--- START ---
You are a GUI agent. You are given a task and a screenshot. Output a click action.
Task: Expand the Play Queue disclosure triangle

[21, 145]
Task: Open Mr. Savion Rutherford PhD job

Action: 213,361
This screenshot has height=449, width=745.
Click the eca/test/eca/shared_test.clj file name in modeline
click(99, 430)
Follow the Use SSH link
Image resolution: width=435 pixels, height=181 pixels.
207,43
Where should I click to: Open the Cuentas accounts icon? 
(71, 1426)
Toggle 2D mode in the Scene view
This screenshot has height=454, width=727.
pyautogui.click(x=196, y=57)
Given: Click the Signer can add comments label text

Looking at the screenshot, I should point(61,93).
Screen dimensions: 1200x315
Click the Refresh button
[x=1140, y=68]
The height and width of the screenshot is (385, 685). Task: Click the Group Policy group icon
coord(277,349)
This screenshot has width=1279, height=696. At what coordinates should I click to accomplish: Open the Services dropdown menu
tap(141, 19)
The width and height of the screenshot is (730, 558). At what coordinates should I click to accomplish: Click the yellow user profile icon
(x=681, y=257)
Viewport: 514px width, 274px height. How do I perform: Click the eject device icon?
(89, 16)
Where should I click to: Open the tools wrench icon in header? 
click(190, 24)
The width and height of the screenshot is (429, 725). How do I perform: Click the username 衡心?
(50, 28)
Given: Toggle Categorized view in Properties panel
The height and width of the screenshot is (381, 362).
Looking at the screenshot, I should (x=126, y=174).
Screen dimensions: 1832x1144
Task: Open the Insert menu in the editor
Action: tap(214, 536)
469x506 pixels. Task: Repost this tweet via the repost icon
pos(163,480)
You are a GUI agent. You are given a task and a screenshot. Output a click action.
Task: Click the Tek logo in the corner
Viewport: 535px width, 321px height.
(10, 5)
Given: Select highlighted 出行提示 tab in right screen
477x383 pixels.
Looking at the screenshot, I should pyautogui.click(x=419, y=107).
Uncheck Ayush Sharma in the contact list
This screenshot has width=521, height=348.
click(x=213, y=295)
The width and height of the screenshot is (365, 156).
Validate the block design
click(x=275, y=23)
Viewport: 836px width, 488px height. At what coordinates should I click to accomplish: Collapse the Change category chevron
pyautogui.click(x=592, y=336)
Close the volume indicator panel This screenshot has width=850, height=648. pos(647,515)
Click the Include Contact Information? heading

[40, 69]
--- END ---
Task brief:
Your task is to output the full set of records exactly as presented.

Reply:
You are a GUI agent. You are given a task and a screenshot. Output a click action.
Task: Expand the Play Queue disclosure triangle

[21, 145]
Task: Open Mr. Savion Rutherford PhD job

Action: 213,361
This screenshot has height=449, width=745.
Click the eca/test/eca/shared_test.clj file name in modeline
click(99, 430)
Follow the Use SSH link
Image resolution: width=435 pixels, height=181 pixels.
207,43
Where should I click to: Open the Cuentas accounts icon? 
(71, 1426)
Toggle 2D mode in the Scene view
This screenshot has height=454, width=727.
pyautogui.click(x=196, y=57)
Given: Click the Signer can add comments label text

Looking at the screenshot, I should point(61,93).
Screen dimensions: 1200x315
Click the Refresh button
[x=1140, y=68]
The height and width of the screenshot is (385, 685). Task: Click the Group Policy group icon
coord(277,349)
This screenshot has width=1279, height=696. At what coordinates should I click to accomplish: Open the Services dropdown menu
tap(141, 19)
The width and height of the screenshot is (730, 558). At what coordinates should I click to accomplish: Click the yellow user profile icon
(x=681, y=257)
Viewport: 514px width, 274px height. How do I perform: Click the eject device icon?
(89, 16)
Where should I click to: Open the tools wrench icon in header? 
click(190, 24)
The width and height of the screenshot is (429, 725). How do I perform: Click the username 衡心?
(50, 28)
Given: Toggle Categorized view in Properties panel
The height and width of the screenshot is (381, 362).
Looking at the screenshot, I should (x=126, y=174).
Screen dimensions: 1832x1144
Task: Open the Insert menu in the editor
Action: tap(214, 536)
469x506 pixels. Task: Repost this tweet via the repost icon
pos(163,480)
You are a GUI agent. You are given a task and a screenshot. Output a click action.
Task: Click the Tek logo in the corner
Viewport: 535px width, 321px height.
(10, 5)
Given: Select highlighted 出行提示 tab in right screen
477x383 pixels.
Looking at the screenshot, I should pyautogui.click(x=419, y=107).
Uncheck Ayush Sharma in the contact list
This screenshot has width=521, height=348.
click(x=213, y=295)
The width and height of the screenshot is (365, 156).
Validate the block design
click(x=275, y=23)
Viewport: 836px width, 488px height. At what coordinates should I click to accomplish: Collapse the Change category chevron
pyautogui.click(x=592, y=336)
Close the volume indicator panel This screenshot has width=850, height=648. pos(647,515)
Click the Include Contact Information? heading

[40, 69]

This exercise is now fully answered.